As sports betting has swept across the country with states, casinos and consumers eagerly embracing a new gambling market, internet casino games have grown much more slowly.

But the online casino market has tremendous potential for growth and expansion, participants in a major casino conference said Friday.

Speaking at the East Coast Gaming Congress, executives of online gambling companies and their technology partners said the rapid growth of sports betting has provided a ready-made infrastructure and regulatory apparatus for online casino games.

So far, such gambling is legal in only six states: New Jersey, Pennsylvania, Michigan, West Virginia, Delaware and Connecticut.

But panelists at the conference predicted three or four additional states could soon adopt internet gambling, including Indiana, Illinois, Iowa and New York.

In addition, more than a dozen states sell lottery tickets over the internet, according to James Carey, executive director of the New Jersey Lottery.

“I’m confident there’s plenty of room for growth,” said Jeffrey Millar, commercial director of North American operations for Evolution, an online casino content provider.

“The growth in this industry is still in its infancy stages in the U.S.” added David Rebuck, New Jersey’s top gambling regulator as director of the state’s Division of Gaming Enforcement.

Richard Schwartz, CEO of Chicago-based online gambling company Rush Street Interactive, said states that already have legal sports betting are strong candidates to adopt online casino games as well.

“They already have regulators in place,” he said. “They have servers in place. It’s quicker to start up a casino addition.”

Currently, 31 states plus Washington, D.C., offer legal sports betting, with several more expected to do so soon.

Since it launched internet gambling nine years ago, New Jersey’s casinos have won $4.79 billion from gamblers online, according to the American Gaming Association, the casino industry’s national trade group. That’s nearly twice the $2.47 billion Pennsylvania casinos have won online since July 2019.

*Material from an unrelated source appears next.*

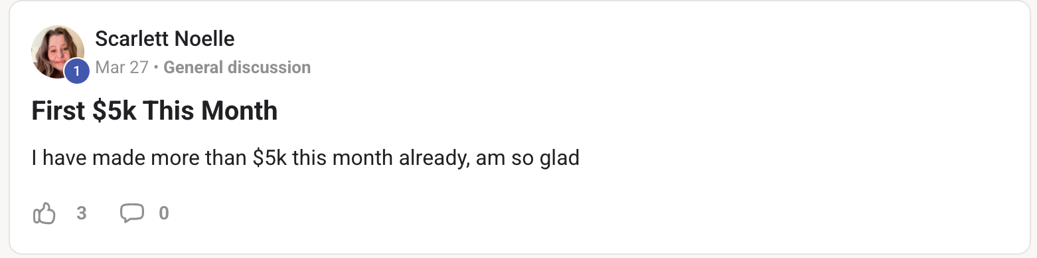Filter by the General discussion category
The image size is (1037, 258).
coord(237,67)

Michigan has won $2 billion online since Jan. 2021; Connecticut $199.7 million since Oct. 2021; West Virginia $137.4 million since July 2020; and Delaware $42.2 million since Dec. 2013. Nevada offers online poker but does not break out that revenue separately from the in-person revenue casinos report to the state.

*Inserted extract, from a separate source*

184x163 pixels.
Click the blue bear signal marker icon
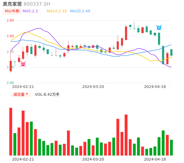tap(159, 28)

Those figures are for online casino games only, and do not include sports betting revenue, which is reported separately.

New Jersey is on the verge of extending its law permitting internet gambling for another 10 years, and during Thursday’s opening session of the casino conference, the state’s Democratic governor, Phil Murphy, promised he would sign the bill it if passed.

A 2018 U.S. Supreme Court ruling in a case brought by New Jersey cleared the way for all 50 states to offer legal sports betting should they choose to do so. With that rapid expansion came an expectation in some quarters that internet gambling would almost automatically grow at a similarly rapid pace.

“That didn’t happen,” said Howard Glaser, head of government affairs and legislative counsel at Liught & Wonder, the successor company to the gambling tech firm Scientific Games.

He said there are lingering concerns, particularly among some state legislators, that internet gambling could cannibalize revenue and customers from brick-and-mortar casinos — even though the gambling industry itself has established that has not been the case.

Casinos initially had the same concerns when New Jersey launched internet gambling in Nov. 2013. Luisa Woods is vice president of Delaware North, the gambling, hospitality and sports company that owns casinos in New York, Arizona, Arkansas, Florida, West Virginia and Ohio.

She previously was head of digital operations for Atlantic City’s Tropicana casino in 2013.

“My first job was selling the company that I am not here to compete with your business; I’m here to help it grow,” she said. “We integrated the brand, we created loyalty accounts for every single remote customer. We had people who would show up at the property for the first time and have a host already assigned to them.”